* STATED GOAL
Please pull out each line of the records below that contains the string "location". Case counts, so match capitalization exactly.

--- begin LISTED RECORDS ---

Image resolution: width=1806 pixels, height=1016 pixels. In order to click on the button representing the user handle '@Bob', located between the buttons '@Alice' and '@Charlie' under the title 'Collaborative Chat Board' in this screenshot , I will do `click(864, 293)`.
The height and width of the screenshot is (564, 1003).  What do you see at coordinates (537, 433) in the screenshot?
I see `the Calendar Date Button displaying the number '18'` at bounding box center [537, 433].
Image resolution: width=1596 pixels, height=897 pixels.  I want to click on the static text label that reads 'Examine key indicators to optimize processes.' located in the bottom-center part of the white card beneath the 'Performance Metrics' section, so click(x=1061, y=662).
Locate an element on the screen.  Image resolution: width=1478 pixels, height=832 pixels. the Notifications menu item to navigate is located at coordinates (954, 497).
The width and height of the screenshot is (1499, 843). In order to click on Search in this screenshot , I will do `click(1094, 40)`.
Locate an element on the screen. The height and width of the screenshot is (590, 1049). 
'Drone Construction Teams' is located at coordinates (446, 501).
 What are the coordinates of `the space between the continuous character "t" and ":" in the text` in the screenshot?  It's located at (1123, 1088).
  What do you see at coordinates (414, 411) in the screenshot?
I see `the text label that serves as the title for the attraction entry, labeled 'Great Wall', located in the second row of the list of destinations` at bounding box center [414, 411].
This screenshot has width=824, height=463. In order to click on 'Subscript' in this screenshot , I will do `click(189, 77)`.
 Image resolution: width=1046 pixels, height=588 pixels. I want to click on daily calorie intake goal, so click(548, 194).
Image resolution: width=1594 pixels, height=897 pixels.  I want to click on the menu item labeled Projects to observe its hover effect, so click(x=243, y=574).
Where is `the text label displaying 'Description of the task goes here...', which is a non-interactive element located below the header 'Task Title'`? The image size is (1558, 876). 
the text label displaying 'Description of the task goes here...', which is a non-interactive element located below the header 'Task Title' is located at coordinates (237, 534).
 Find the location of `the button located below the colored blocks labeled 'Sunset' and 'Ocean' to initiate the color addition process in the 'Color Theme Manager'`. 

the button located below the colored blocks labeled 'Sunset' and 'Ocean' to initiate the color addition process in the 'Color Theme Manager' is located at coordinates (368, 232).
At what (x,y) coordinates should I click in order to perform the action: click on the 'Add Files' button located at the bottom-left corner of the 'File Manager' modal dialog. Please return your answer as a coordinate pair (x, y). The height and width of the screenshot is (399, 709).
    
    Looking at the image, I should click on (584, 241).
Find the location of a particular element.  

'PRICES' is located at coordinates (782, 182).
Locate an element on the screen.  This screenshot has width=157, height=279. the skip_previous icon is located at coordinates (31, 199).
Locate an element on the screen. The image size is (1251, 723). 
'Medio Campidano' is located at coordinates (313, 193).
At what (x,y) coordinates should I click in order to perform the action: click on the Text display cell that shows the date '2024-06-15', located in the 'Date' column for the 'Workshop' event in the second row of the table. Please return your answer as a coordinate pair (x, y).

--- end LISTED RECORDS ---

* FINAL ANSWER
 Find the location of `the button located below the colored blocks labeled 'Sunset' and 'Ocean' to initiate the color addition process in the 'Color Theme Manager'`. 
Find the location of a particular element.  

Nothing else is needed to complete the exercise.